MapUp - Python Assessment

Overview

This assessment is designed to evaluate your proficiency in Python programming, data manipulation, and analysis, as well as your ability to work with Excel. Below, you'll find details on each component of the assessment and the tasks you should complete. Best of luck!

Important Points to Note:

  • The assessment will be tested using our internal set of test cases. Scripts must be developed in accordance with the template shared. Please use the following template to create your scripts:
    • 📂 templates
      • 📄 python_section_1.py
      • 📄 python_section_2.py
  • We've clearly outlined the interfaces of our functions, specifying the input and output data types with distinct signatures.
  • Any deviation especially in naming conventions and providing arguments will impact the correct assessment of your work

Result Submission:

  • Data that you need to work with is in the folder datasets.
  • Clone the provided GitHub repository.
  • There should be a folder named submissions in the root of your cloned repository, where you need to place the solution files (python_section_1.py, python_section_2.py, excel_assessment.xlsm). This folder should contain the following:
    • 📂 your_cloned_repo
      • 📂 submissions
        • 📄 python_section_1.py
        • 📄 python_section_2.py
        • 📄 excel_assessment.xlsm
      • 📂 templates
      • 📂 datasets
  • Add the following members as collaborators to your repository.
  • Submit the link to your repository via the provided Google Form for evaluation.

MapUp - Excel Assessment

You have to submit an excel assessment (as an .xlsm file) along with your python task. This evaluation tests your proficiency in Conditional Formatting, Excel Formulae, and Data Manipulation

Python Section 1

Question 1: Reverse List by N Elements

Problem Statement:

Write a function that takes a list and an integer n, and returns the list with every group of n elements reversed. If there are fewer than n elements left at the end, reverse all of them.

Requirements:

  1. You must not use any built-in slicing or reverse functions to directly reverse the sublists.
  2. The result should reverse the elements in groups of size n.

Example:

  • Input: [1, 2, 3, 4, 5, 6, 7, 8], n=3

    • Output: [3, 2, 1, 6, 5, 4, 8, 7]
  • Input: [1, 2, 3, 4, 5], n=2

    • Output: [2, 1, 4, 3, 5]
  • Input: [10, 20, 30, 40, 50, 60, 70], n=4

    • Output: [40, 30, 20, 10, 70, 60, 50]

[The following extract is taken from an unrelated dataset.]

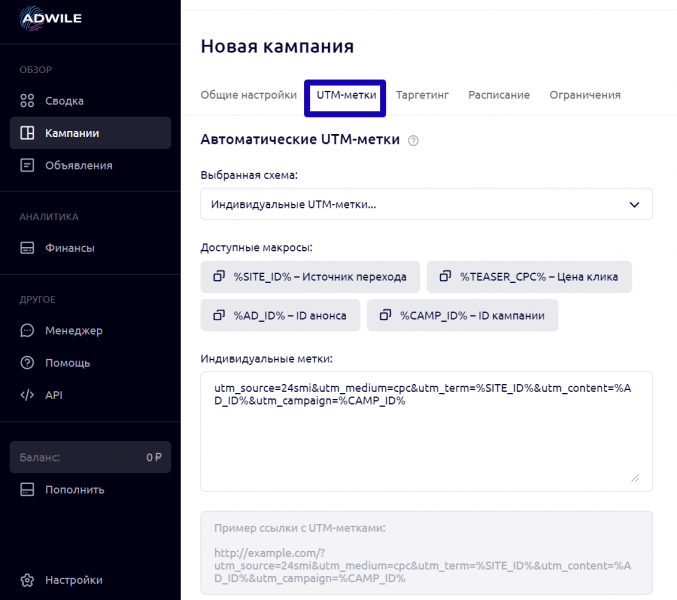
Task: Open the Финансы section icon
Action: 27,248
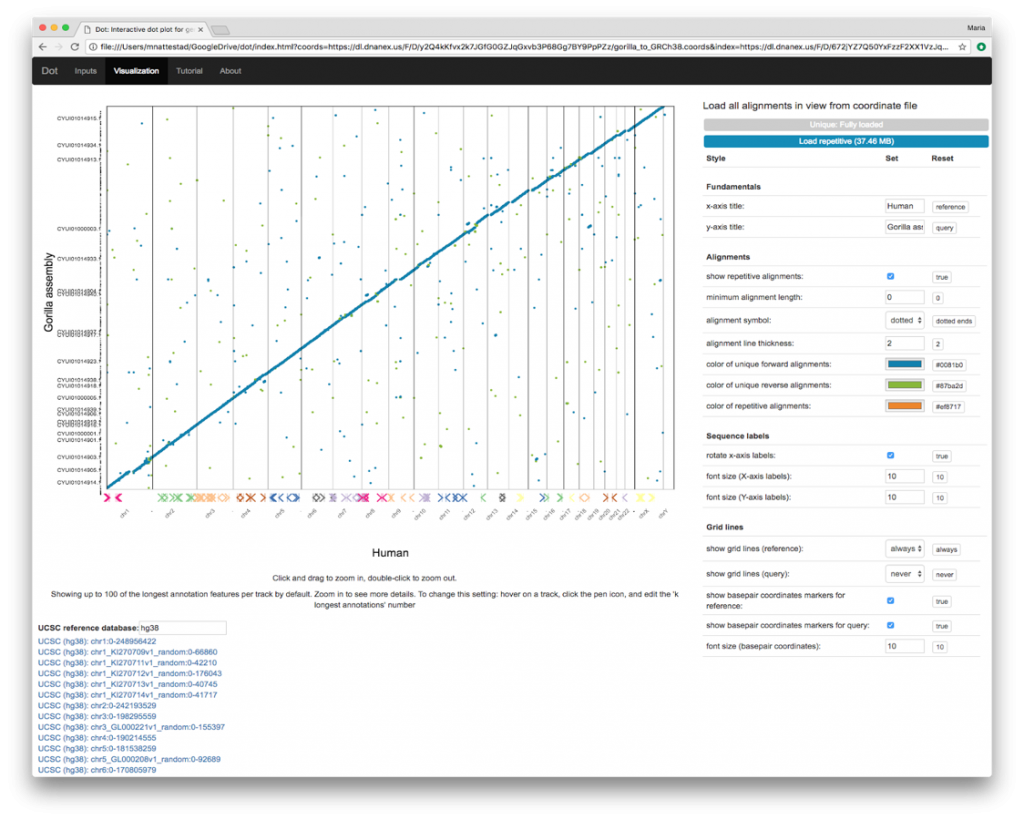The height and width of the screenshot is (820, 1024).
Task: Click the green extension icon in the address bar
Action: tap(980, 46)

Question 2: Lists & Dictionaries

Problem Statement:

Write a function that takes a list of strings and groups them by their length. The result should be a dictionary where:

  • The keys are the string lengths.
  • The values are lists of strings that have the same length as the key.

Requirements:

  1. Each string should appear in the list corresponding to its length.
  2. The result should be sorted by the lengths (keys) in ascending order.

Example:

  • Input: ["apple", "bat", "car", "elephant", "dog", "bear"]

    • Output: {3: ['bat', 'car', 'dog'], 4: ['bear'], 5: ['apple'], 8: ['elephant']}
  • Input: ["one", "two", "three", "four"]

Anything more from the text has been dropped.